**Task to complete:**
Return all of the rows below verbatim, copying each one character for character.

**Supplied material:**
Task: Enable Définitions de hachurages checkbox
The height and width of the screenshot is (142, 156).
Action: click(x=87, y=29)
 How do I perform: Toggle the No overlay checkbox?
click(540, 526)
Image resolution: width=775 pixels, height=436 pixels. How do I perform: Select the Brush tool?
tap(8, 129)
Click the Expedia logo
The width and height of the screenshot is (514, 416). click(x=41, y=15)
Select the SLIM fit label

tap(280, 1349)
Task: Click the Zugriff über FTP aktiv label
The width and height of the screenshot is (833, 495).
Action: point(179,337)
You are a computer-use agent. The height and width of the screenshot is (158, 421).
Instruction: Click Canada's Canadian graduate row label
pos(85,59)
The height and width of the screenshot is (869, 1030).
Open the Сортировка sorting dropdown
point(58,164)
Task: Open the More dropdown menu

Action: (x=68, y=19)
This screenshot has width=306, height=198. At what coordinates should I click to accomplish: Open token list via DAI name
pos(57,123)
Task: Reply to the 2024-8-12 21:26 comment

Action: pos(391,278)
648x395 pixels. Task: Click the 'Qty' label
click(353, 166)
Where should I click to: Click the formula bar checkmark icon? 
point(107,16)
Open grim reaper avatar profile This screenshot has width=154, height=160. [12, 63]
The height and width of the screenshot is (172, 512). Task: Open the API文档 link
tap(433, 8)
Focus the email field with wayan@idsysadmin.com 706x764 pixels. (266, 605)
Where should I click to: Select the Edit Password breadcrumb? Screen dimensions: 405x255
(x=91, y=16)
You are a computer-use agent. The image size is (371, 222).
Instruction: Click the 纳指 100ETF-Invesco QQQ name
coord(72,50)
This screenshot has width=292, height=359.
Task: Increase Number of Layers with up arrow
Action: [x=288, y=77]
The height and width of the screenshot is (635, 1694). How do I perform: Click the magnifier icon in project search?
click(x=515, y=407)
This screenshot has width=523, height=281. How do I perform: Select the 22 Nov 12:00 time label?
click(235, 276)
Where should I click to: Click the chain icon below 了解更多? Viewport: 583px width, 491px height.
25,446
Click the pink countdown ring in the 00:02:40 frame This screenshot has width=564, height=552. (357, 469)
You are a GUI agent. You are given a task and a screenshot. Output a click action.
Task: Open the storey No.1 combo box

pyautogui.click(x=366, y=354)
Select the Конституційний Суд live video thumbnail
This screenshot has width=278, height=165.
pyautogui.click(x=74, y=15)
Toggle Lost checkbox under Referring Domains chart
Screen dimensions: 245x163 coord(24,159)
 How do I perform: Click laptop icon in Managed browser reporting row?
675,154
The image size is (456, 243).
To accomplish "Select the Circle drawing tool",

**Solution for this problem:**
Task: Enable Définitions de hachurages checkbox
The height and width of the screenshot is (142, 156).
Action: click(x=87, y=29)
 How do I perform: Toggle the No overlay checkbox?
click(540, 526)
Image resolution: width=775 pixels, height=436 pixels. How do I perform: Select the Brush tool?
tap(8, 129)
Click the Expedia logo
The width and height of the screenshot is (514, 416). click(x=41, y=15)
Select the SLIM fit label

tap(280, 1349)
Task: Click the Zugriff über FTP aktiv label
The width and height of the screenshot is (833, 495).
Action: point(179,337)
You are a computer-use agent. The height and width of the screenshot is (158, 421).
Instruction: Click Canada's Canadian graduate row label
pos(85,59)
The height and width of the screenshot is (869, 1030).
Open the Сортировка sorting dropdown
point(58,164)
Task: Open the More dropdown menu

Action: (x=68, y=19)
This screenshot has width=306, height=198. At what coordinates should I click to accomplish: Open token list via DAI name
pos(57,123)
Task: Reply to the 2024-8-12 21:26 comment

Action: pos(391,278)
648x395 pixels. Task: Click the 'Qty' label
click(353, 166)
Where should I click to: Click the formula bar checkmark icon? 
point(107,16)
Open grim reaper avatar profile This screenshot has width=154, height=160. [12, 63]
The height and width of the screenshot is (172, 512). Task: Open the API文档 link
tap(433, 8)
Focus the email field with wayan@idsysadmin.com 706x764 pixels. (266, 605)
Where should I click to: Select the Edit Password breadcrumb? Screen dimensions: 405x255
(x=91, y=16)
You are a computer-use agent. The image size is (371, 222).
Instruction: Click the 纳指 100ETF-Invesco QQQ name
coord(72,50)
This screenshot has width=292, height=359.
Task: Increase Number of Layers with up arrow
Action: [x=288, y=77]
The height and width of the screenshot is (635, 1694). How do I perform: Click the magnifier icon in project search?
click(x=515, y=407)
This screenshot has width=523, height=281. How do I perform: Select the 22 Nov 12:00 time label?
click(235, 276)
Where should I click to: Click the chain icon below 了解更多? Viewport: 583px width, 491px height.
25,446
Click the pink countdown ring in the 00:02:40 frame This screenshot has width=564, height=552. (357, 469)
You are a GUI agent. You are given a task and a screenshot. Output a click action.
Task: Open the storey No.1 combo box

pyautogui.click(x=366, y=354)
Select the Конституційний Суд live video thumbnail
This screenshot has width=278, height=165.
pyautogui.click(x=74, y=15)
Toggle Lost checkbox under Referring Domains chart
Screen dimensions: 245x163 coord(24,159)
 How do I perform: Click laptop icon in Managed browser reporting row?
675,154
The image size is (456, 243).
To accomplish "Select the Circle drawing tool",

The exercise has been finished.